Sept. 7, 2006 — Planetary systems beyond the solar system that contain Jupiter-sized planets close to their suns have a good chance of spawning habitable earthly worlds, a new study concludes.
Computer models suggest massive planets that orbit their mother stars closer than Mercury circles our sun churn up raw material as they migrate inward, setting the stage for rocky planets like Earth to form in their wake.
The baby Earths could be bathed in oceans that have been delivered by small icy bodies traveling from the outer edges of dust discs from which solar systems are formed, researchers with the University of Colorado at Boulder, Pennsylvania State University and NASA's Goddard Space Flight Center in Greenbelt, Md., conclude in a study published in this week's issue of the journal Science.
"These gas giants cause quite a ruckus," said Sean Raymond with the Laboratory for Atmospheric and Space Physics at the University of Colorado. "We now think there is a new class of ocean-covered, and possibly habitable, planets in solar systems unlike our own."

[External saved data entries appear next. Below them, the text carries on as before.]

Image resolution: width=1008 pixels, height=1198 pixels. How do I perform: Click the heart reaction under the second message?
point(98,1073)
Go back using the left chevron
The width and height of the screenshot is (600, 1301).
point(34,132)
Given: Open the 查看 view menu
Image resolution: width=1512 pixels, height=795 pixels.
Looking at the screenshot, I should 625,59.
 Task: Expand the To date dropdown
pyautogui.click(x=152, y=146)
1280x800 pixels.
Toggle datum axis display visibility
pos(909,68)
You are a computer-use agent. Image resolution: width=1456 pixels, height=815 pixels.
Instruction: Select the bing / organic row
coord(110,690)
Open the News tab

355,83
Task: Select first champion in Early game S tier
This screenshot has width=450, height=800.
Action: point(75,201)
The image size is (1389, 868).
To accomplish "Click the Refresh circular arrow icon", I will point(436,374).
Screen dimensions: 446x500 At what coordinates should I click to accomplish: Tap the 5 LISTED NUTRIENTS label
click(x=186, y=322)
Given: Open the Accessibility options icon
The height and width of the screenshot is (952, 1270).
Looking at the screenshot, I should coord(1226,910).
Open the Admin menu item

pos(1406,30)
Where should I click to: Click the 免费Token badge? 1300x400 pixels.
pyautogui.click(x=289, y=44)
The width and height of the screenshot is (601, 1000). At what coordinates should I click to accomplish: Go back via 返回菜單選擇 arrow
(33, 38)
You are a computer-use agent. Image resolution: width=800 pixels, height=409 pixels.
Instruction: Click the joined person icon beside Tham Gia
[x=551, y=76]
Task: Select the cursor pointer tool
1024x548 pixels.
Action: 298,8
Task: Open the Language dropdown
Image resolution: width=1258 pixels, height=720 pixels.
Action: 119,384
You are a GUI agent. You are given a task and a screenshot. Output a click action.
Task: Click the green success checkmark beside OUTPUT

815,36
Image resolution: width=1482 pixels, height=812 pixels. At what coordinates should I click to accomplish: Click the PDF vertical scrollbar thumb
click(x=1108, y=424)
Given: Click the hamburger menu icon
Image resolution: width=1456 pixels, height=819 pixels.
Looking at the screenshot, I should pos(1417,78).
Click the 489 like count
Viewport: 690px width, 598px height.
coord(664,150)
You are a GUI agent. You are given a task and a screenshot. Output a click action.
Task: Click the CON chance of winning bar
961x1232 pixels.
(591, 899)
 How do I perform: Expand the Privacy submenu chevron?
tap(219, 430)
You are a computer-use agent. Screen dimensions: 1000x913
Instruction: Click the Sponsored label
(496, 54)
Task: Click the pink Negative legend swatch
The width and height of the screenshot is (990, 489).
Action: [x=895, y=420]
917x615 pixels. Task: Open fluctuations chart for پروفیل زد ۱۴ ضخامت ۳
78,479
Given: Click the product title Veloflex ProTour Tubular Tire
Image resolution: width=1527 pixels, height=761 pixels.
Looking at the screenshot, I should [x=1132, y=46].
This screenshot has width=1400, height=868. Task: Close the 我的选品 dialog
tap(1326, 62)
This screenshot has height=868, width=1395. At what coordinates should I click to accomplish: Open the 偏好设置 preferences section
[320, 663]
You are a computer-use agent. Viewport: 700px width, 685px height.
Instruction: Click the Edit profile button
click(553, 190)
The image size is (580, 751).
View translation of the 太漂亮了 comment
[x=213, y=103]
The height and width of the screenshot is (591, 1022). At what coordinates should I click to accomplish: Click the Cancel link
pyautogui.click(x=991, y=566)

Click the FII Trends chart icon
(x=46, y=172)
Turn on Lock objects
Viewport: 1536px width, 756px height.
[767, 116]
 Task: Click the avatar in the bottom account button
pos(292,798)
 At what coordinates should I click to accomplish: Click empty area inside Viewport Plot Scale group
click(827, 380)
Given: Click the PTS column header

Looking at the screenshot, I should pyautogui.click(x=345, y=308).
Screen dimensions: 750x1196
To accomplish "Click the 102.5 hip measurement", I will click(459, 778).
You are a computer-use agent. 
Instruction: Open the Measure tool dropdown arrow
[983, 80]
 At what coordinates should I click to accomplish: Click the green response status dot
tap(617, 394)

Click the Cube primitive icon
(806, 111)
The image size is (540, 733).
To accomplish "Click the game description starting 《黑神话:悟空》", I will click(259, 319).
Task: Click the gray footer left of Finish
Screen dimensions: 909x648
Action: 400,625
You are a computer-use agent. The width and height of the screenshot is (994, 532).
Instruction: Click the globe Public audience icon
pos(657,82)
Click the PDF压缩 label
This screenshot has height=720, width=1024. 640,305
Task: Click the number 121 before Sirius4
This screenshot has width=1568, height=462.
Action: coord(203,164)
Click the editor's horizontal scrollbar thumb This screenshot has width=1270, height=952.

Previous computer models suggested material for planet formation would be tossed out of a solar system as giant Jupiter-class planets moved toward their parent stars.
But after an extensive eight-month simulation consolidating 200 million years of theoretical planetary evolution, the researchers conclude that proto-planetary disks containing more than 1,000 rocky and icy bodies as big as Earth's moon commonly form habitable Earths.